4. Consent Management
- First visit: A banner at the bottom of the screen with 3 buttons — "Accept all" / "Reject non-essential" / "Customize".
- Customize: A modal with 4 toggles for categories (essential permanently ON).
- Blocked before consent: Functional/analytics/marketing cookies will not load before the user has chosen.
- Saving choice: In localStorage (
sha-consent) and server-side. - Duration: 6 months then consent is re-requested (GDPR best practice; Israel does not mandate an exact duration).
- Changing choice: "Manage cookies" link in the footer → opens the modal.
- Non-consent does not block service: You can order and pay with essential cookies only.
See separate document: cookie-consent-banner-spec.md for full technical specification.
5. Third-Party Cookies — Processing Agreements
| Provider | DPA / Agreement | Processing location | Transfer basis |
|---|---|---|---|
| Google (Analytics, Ads) | Google Data Processing Addendum | USA | SCCs + Data Privacy Framework |
| Meta (Facebook Pixel) | Meta Data Processing Terms | USA | SCCs |
| PostHog | PostHog DPA | EU | — (no cross-border transfer) |
| Supabase | Supabase DPA | EU | SCCs |
6. Revoking Consent
- Via the site: "Manage cookies" in the footer → uncheck → save.

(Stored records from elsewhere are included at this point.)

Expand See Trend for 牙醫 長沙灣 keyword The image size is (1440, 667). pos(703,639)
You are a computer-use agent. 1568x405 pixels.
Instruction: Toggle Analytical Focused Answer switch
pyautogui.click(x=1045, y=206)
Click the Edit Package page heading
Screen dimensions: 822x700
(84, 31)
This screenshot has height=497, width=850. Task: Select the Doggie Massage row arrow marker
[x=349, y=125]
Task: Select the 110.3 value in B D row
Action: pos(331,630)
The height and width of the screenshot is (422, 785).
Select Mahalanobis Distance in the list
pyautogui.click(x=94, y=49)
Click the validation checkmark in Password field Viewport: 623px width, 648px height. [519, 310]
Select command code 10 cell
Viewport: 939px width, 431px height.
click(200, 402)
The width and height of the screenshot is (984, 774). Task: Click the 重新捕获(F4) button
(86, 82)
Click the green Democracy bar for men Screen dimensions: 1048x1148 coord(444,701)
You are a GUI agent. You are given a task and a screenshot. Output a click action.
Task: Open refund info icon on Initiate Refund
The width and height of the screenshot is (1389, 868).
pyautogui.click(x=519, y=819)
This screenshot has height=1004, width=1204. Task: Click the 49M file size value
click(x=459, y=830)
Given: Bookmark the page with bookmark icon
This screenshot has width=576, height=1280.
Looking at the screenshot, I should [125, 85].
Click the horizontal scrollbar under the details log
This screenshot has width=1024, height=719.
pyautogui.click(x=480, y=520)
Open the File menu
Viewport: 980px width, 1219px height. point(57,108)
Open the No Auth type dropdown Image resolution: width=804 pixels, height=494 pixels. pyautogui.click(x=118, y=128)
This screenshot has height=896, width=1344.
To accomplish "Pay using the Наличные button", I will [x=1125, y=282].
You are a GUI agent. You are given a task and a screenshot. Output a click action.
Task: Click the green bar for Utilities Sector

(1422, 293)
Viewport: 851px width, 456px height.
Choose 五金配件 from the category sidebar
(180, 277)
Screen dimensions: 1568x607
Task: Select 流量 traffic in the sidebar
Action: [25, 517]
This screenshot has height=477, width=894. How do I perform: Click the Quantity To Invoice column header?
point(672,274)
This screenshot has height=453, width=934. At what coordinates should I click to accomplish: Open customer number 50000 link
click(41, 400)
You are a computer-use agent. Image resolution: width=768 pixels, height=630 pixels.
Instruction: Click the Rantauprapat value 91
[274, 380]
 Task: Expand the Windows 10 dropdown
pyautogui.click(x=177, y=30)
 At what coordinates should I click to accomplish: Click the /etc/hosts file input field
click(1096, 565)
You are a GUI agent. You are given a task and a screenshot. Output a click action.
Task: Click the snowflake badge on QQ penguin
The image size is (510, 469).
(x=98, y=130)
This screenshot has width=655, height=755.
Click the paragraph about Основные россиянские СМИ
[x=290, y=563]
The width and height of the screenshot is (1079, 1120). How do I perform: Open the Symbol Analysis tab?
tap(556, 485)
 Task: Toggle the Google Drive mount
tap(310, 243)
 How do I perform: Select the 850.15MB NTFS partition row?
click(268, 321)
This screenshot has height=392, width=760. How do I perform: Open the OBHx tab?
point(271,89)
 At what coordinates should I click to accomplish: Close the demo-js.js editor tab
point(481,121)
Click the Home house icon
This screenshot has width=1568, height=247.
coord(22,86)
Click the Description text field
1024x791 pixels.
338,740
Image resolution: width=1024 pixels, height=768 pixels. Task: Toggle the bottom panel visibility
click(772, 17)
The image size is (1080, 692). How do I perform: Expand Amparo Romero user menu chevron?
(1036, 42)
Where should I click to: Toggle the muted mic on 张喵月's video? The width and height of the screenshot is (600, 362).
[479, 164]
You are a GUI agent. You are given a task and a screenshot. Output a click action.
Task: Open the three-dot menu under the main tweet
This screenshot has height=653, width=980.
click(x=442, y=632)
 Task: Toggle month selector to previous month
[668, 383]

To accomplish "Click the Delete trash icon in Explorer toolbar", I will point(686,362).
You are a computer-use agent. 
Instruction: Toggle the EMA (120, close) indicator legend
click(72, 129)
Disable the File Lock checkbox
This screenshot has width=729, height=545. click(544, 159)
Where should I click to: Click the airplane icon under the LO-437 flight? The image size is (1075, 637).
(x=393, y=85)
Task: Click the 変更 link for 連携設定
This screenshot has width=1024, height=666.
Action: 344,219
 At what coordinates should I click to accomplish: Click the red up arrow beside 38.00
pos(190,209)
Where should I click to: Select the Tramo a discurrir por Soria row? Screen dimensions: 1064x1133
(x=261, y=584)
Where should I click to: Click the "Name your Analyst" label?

- Via browser: Cookies can be deleted through browser settings. See instructions:
- Direct opt-out:
- Google Analytics: https://tools.google.com/dlpage/gaoptout
- Meta: https://www.facebook.com/ads/preferences
7. Do Not Track
When a browser sends DNT=1, we do not load analytics/marketing cookies, even without explicit consent.
8. Changes
Updates to this policy will be published on this page with a "last updated" date. For a material change (new vendor, new category) — we will request fresh consent.
9. Contact
Email: privacy@shahar-teamim.co.il Suggested subject: "Cookie inquiry"
DRAFT NOTE: The cookie list is accurate but implementation-dependent. A live cookie audit must be performed after deployment (Chrome DevTools → Application → Cookies) and the list updated if additional cookies are loaded.